• _ASSIGNMENT_:
Retype the entries in full.
========================================
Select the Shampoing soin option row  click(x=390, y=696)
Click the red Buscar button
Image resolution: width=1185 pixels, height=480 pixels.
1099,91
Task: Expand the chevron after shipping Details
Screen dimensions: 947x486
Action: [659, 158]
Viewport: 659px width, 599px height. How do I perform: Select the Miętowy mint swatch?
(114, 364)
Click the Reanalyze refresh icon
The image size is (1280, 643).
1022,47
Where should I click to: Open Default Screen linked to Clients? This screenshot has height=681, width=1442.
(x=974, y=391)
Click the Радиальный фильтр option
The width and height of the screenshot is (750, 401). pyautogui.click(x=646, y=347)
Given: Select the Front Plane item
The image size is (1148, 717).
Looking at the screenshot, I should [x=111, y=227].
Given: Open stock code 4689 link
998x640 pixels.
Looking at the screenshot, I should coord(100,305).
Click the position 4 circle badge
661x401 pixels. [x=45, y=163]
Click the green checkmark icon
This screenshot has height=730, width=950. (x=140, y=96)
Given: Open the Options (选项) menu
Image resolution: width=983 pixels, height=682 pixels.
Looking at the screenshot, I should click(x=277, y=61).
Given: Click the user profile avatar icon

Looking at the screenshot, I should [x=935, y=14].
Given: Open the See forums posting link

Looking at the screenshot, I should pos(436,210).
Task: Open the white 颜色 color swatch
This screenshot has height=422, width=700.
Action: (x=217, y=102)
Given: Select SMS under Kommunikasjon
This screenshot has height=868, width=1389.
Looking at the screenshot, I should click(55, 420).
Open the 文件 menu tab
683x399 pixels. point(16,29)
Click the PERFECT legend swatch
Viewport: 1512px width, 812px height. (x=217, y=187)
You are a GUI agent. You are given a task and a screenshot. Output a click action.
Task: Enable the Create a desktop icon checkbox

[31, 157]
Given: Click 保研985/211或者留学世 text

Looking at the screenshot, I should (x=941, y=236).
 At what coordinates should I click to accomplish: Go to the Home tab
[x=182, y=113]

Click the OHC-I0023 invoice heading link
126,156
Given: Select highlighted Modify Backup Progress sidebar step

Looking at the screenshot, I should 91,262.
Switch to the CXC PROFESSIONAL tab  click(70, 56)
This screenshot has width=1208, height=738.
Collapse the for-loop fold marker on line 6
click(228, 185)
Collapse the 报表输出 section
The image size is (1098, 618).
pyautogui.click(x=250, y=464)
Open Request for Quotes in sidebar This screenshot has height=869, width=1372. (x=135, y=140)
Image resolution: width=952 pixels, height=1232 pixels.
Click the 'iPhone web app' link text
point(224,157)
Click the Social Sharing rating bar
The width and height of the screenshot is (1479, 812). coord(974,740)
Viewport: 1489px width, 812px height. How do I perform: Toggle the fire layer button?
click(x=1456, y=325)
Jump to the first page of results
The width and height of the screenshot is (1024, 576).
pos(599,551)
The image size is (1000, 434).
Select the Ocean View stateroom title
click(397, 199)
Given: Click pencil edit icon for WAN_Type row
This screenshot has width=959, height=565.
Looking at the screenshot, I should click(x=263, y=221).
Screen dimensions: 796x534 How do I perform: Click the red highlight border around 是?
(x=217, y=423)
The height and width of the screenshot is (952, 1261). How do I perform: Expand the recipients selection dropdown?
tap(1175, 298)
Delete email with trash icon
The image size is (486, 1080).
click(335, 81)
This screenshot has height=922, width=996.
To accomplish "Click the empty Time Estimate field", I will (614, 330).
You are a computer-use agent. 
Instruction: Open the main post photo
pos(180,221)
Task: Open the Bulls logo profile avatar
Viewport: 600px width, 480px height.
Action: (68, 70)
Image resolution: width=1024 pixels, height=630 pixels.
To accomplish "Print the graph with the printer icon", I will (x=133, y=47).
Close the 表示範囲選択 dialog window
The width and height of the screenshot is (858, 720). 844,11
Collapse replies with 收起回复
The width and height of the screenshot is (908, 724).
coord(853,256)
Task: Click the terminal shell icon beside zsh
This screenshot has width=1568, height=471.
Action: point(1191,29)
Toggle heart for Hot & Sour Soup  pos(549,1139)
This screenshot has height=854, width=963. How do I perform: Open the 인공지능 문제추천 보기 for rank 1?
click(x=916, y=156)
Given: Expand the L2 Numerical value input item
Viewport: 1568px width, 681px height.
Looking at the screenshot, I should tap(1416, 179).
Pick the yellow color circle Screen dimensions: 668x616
========================================
• _COMPLETED TASK_:
Select the Shampoing soin option row  click(x=390, y=696)
Click the red Buscar button
Image resolution: width=1185 pixels, height=480 pixels.
1099,91
Task: Expand the chevron after shipping Details
Screen dimensions: 947x486
Action: [659, 158]
Viewport: 659px width, 599px height. How do I perform: Select the Miętowy mint swatch?
(114, 364)
Click the Reanalyze refresh icon
The image size is (1280, 643).
1022,47
Where should I click to: Open Default Screen linked to Clients? This screenshot has height=681, width=1442.
(x=974, y=391)
Click the Радиальный фильтр option
The width and height of the screenshot is (750, 401). pyautogui.click(x=646, y=347)
Given: Select the Front Plane item
The image size is (1148, 717).
Looking at the screenshot, I should [x=111, y=227].
Given: Open stock code 4689 link
998x640 pixels.
Looking at the screenshot, I should coord(100,305).
Click the position 4 circle badge
661x401 pixels. [x=45, y=163]
Click the green checkmark icon
This screenshot has height=730, width=950. (x=140, y=96)
Given: Open the Options (选项) menu
Image resolution: width=983 pixels, height=682 pixels.
Looking at the screenshot, I should click(x=277, y=61).
Given: Click the user profile avatar icon

Looking at the screenshot, I should [x=935, y=14].
Given: Open the See forums posting link

Looking at the screenshot, I should pos(436,210).
Task: Open the white 颜色 color swatch
This screenshot has height=422, width=700.
Action: (x=217, y=102)
Given: Select SMS under Kommunikasjon
This screenshot has height=868, width=1389.
Looking at the screenshot, I should click(55, 420).
Open the 文件 menu tab
683x399 pixels. point(16,29)
Click the PERFECT legend swatch
Viewport: 1512px width, 812px height. (x=217, y=187)
You are a GUI agent. You are given a task and a screenshot. Output a click action.
Task: Enable the Create a desktop icon checkbox

[31, 157]
Given: Click 保研985/211或者留学世 text

Looking at the screenshot, I should (x=941, y=236).
 At what coordinates should I click to accomplish: Go to the Home tab
[x=182, y=113]

Click the OHC-I0023 invoice heading link
126,156
Given: Select highlighted Modify Backup Progress sidebar step

Looking at the screenshot, I should 91,262.
Switch to the CXC PROFESSIONAL tab  click(70, 56)
This screenshot has width=1208, height=738.
Collapse the for-loop fold marker on line 6
click(228, 185)
Collapse the 报表输出 section
The image size is (1098, 618).
pyautogui.click(x=250, y=464)
Open Request for Quotes in sidebar This screenshot has height=869, width=1372. (x=135, y=140)
Image resolution: width=952 pixels, height=1232 pixels.
Click the 'iPhone web app' link text
point(224,157)
Click the Social Sharing rating bar
The width and height of the screenshot is (1479, 812). coord(974,740)
Viewport: 1489px width, 812px height. How do I perform: Toggle the fire layer button?
click(x=1456, y=325)
Jump to the first page of results
The width and height of the screenshot is (1024, 576).
pos(599,551)
The image size is (1000, 434).
Select the Ocean View stateroom title
click(397, 199)
Given: Click pencil edit icon for WAN_Type row
This screenshot has width=959, height=565.
Looking at the screenshot, I should click(x=263, y=221).
Screen dimensions: 796x534 How do I perform: Click the red highlight border around 是?
(x=217, y=423)
The height and width of the screenshot is (952, 1261). How do I perform: Expand the recipients selection dropdown?
tap(1175, 298)
Delete email with trash icon
The image size is (486, 1080).
click(335, 81)
This screenshot has height=922, width=996.
To accomplish "Click the empty Time Estimate field", I will (614, 330).
You are a computer-use agent. 
Instruction: Open the main post photo
pos(180,221)
Task: Open the Bulls logo profile avatar
Viewport: 600px width, 480px height.
Action: (68, 70)
Image resolution: width=1024 pixels, height=630 pixels.
To accomplish "Print the graph with the printer icon", I will (x=133, y=47).
Close the 表示範囲選択 dialog window
The width and height of the screenshot is (858, 720). 844,11
Collapse replies with 收起回复
The width and height of the screenshot is (908, 724).
coord(853,256)
Task: Click the terminal shell icon beside zsh
This screenshot has width=1568, height=471.
Action: point(1191,29)
Toggle heart for Hot & Sour Soup  pos(549,1139)
This screenshot has height=854, width=963. How do I perform: Open the 인공지능 문제추천 보기 for rank 1?
click(x=916, y=156)
Given: Expand the L2 Numerical value input item
Viewport: 1568px width, 681px height.
Looking at the screenshot, I should tap(1416, 179).
Pick the yellow color circle Screen dimensions: 668x616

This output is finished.